2

I have about 1500 csv files which I want to load to my Rstudio. I am going to do use rbind() each of csv file one by one. (using for loop) I predict that total estimated number of rows is 1.6 million. Then I want to load that completed data frame to mySQL server. So is it possible to have 1.6 million rows of data in a data frame?

pnuts
  • 58,317
  • 11
  • 87
  • 139
jamryu
  • 668
  • 10
  • 24
  • highlight your question. copy, paste into a search engine. [this](http://stackoverflow.com/questions/5233769/practical-limits-of-r-data-frame) Another [here](http://stackoverflow.com/questions/9984283/maximum-size-of-a-matrix-in-r) Unless you have a lot of spare time, don't use a for loop for that. – Pierre L Jun 23 '15 at 14:34
  • I am currently using a data.frame with 1433056 rows. – kasterma Jun 23 '15 at 14:35
  • Use `data.table` and `fread`. Something along the lines of `dt = rbindlist(lapply(list.files(".", ".csv"), fread, header = T))` to read in all the files – Vlo Jun 23 '15 at 14:38
  • You are limited primarily only by the RAM on your machine. But you really are not going to want to `rbind` 1500 csv files in a for loop. That will be very slow. – joran Jun 23 '15 at 14:39

1 Answers1

5

I am going to do use rbind() each of csv file one by one. (using for loop)

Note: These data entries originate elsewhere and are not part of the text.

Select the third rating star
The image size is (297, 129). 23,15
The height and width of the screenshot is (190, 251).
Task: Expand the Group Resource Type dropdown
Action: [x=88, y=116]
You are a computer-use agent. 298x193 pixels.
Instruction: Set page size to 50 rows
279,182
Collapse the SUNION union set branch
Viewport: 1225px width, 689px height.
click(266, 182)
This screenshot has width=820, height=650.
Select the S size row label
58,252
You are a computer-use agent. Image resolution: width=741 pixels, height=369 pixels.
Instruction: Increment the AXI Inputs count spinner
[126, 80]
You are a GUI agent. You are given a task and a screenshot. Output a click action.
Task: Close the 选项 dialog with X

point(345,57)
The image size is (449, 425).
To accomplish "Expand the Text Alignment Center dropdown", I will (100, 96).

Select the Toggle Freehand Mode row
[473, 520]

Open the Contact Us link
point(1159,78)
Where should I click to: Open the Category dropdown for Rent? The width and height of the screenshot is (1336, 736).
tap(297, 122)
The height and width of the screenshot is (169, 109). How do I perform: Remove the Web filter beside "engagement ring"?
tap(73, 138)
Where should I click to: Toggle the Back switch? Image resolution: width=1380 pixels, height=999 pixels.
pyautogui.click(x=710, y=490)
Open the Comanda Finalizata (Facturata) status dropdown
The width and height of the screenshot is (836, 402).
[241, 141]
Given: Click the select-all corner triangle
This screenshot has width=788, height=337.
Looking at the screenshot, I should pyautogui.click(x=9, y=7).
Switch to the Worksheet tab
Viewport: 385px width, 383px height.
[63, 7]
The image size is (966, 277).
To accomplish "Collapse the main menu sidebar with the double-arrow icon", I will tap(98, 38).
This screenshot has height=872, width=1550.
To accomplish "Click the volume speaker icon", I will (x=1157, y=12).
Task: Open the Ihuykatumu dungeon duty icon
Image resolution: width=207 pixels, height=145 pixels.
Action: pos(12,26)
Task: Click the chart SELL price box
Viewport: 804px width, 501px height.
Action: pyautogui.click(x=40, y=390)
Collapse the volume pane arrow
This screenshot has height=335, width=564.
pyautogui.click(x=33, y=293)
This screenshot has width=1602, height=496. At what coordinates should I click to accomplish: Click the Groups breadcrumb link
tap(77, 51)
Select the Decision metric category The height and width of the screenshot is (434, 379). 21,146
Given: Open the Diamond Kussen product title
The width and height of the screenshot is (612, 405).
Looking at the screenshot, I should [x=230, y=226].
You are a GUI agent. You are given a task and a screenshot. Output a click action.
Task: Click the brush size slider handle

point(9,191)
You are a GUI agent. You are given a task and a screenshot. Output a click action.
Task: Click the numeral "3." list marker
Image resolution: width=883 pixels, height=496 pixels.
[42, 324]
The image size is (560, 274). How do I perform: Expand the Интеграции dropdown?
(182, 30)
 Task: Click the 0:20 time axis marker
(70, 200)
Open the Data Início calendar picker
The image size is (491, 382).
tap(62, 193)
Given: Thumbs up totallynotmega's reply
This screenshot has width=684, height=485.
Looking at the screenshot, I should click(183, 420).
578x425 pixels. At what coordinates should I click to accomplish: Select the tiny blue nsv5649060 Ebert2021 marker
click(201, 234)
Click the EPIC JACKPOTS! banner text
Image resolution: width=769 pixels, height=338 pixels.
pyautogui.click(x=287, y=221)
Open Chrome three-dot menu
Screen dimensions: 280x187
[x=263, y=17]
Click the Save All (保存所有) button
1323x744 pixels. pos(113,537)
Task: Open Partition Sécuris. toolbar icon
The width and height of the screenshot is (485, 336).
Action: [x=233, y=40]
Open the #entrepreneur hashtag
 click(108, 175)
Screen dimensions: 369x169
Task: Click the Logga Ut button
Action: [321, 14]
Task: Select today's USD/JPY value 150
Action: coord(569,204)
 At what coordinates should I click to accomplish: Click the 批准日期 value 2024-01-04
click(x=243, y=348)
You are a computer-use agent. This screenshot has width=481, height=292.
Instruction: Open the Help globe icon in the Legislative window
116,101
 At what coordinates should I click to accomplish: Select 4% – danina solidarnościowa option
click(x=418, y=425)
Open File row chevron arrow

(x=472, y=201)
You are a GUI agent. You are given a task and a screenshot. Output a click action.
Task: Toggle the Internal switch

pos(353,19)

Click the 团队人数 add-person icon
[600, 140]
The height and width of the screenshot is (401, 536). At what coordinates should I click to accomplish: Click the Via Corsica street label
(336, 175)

This is a bad idea because growing objects with iterative calls to rbind is very slow in R (see the second circle of the R inferno for details). You will probably find it more efficient to read in all the files and combine them in a single call to rbind:

do.call(rbind, lapply(file.list, read.csv))

Is it possible to have 1.6 million rows of data in a data frame?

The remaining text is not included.